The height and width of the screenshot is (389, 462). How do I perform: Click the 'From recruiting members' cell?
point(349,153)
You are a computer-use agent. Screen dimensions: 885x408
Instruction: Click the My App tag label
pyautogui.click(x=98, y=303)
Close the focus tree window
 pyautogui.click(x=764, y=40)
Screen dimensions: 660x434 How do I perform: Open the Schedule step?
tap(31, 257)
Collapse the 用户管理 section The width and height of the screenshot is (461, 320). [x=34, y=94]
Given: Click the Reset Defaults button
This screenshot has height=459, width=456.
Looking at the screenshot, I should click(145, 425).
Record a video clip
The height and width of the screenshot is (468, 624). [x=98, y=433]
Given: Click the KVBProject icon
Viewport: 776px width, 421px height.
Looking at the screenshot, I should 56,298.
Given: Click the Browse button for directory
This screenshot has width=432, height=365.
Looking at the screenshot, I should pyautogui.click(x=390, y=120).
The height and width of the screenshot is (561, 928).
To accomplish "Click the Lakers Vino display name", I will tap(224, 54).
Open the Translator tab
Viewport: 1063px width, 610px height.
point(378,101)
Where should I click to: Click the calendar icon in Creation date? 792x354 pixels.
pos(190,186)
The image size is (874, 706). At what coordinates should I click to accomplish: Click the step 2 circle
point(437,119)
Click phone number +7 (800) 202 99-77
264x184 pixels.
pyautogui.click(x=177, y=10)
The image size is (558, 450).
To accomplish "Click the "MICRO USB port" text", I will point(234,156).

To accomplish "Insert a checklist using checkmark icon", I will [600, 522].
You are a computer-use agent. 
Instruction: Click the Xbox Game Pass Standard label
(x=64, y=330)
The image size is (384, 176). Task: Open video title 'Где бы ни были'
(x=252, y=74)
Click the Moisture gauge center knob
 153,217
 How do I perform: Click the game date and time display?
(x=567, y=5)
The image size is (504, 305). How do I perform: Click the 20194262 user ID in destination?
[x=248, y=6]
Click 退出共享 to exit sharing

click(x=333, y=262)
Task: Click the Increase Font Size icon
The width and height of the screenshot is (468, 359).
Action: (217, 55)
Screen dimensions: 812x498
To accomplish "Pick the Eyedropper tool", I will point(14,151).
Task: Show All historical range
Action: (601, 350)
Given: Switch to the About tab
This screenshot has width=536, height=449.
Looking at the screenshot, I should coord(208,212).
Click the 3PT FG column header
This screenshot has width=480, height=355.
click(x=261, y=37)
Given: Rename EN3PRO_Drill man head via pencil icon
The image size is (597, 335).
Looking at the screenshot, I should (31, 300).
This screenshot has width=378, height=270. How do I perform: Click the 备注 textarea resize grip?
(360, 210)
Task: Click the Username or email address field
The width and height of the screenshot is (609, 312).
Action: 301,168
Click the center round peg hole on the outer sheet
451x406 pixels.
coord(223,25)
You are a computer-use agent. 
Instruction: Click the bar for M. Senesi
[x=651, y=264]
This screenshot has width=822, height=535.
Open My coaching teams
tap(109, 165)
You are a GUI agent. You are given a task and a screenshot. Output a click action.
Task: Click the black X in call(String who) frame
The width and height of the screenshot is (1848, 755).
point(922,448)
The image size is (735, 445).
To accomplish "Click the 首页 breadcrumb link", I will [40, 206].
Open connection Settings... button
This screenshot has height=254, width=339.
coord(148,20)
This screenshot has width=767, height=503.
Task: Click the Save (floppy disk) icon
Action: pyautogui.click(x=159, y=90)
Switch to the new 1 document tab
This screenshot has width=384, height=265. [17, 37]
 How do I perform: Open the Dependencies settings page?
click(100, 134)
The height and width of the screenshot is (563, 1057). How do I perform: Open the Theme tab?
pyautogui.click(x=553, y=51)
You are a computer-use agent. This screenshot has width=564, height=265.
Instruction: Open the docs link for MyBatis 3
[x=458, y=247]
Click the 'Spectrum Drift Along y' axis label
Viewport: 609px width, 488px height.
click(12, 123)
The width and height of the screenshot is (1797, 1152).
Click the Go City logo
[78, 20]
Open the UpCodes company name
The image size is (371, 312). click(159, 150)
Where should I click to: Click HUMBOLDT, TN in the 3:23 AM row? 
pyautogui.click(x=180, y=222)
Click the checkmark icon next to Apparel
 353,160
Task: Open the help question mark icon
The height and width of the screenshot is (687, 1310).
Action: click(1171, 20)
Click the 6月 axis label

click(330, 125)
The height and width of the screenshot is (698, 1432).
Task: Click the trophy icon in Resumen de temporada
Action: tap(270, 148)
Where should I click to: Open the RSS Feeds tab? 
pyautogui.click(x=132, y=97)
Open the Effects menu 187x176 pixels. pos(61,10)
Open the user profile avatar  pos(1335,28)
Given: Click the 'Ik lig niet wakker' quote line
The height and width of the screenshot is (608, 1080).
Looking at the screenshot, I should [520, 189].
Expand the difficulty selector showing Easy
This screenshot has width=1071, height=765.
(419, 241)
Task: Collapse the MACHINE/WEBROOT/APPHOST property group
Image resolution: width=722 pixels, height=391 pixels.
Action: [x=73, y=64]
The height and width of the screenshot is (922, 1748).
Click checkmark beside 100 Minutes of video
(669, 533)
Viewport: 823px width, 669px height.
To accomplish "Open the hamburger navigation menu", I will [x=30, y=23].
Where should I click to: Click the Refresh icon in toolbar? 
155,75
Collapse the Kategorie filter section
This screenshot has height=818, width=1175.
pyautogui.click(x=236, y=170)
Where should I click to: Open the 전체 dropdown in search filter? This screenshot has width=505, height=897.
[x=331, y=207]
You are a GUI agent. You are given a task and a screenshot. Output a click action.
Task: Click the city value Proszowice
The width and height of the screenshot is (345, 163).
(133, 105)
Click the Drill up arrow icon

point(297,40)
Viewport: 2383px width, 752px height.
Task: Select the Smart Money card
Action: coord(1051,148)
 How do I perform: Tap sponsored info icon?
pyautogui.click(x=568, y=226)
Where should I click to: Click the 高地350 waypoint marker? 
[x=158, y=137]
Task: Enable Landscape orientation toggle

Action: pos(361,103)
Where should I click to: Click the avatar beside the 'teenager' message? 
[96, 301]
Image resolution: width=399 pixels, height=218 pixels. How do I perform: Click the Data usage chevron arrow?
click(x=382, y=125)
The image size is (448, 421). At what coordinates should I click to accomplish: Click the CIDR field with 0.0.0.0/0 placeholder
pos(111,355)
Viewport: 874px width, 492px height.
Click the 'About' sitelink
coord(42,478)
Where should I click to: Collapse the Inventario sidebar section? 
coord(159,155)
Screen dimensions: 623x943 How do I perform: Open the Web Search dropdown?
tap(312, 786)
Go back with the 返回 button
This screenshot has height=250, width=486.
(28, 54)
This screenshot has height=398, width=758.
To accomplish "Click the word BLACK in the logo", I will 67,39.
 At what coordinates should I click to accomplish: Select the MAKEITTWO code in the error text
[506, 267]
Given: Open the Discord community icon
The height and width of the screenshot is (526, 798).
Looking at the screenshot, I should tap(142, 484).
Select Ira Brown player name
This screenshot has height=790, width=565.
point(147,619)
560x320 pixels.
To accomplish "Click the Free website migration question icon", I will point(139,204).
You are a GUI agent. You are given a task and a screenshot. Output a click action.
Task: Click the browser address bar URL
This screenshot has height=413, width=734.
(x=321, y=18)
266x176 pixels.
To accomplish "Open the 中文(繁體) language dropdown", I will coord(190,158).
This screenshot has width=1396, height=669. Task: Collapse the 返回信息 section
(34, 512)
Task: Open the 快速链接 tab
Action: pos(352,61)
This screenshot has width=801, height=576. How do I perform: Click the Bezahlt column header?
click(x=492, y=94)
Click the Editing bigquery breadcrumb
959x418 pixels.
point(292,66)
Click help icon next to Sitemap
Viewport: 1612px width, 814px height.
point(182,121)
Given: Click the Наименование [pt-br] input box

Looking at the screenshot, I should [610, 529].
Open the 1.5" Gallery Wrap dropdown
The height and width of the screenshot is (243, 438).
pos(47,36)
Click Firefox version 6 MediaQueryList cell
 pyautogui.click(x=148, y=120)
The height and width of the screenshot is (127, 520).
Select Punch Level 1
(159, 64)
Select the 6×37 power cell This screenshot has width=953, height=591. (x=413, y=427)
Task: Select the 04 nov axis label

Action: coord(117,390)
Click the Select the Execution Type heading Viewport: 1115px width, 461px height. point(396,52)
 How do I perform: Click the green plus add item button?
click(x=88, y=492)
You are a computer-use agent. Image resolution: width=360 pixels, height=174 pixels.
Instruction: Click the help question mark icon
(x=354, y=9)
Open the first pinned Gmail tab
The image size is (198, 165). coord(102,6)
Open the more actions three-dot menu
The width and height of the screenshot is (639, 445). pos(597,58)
:::::
Task brief: Work out how many lines in the material above include the word "computer", and write down that number alone.

Answer area: 5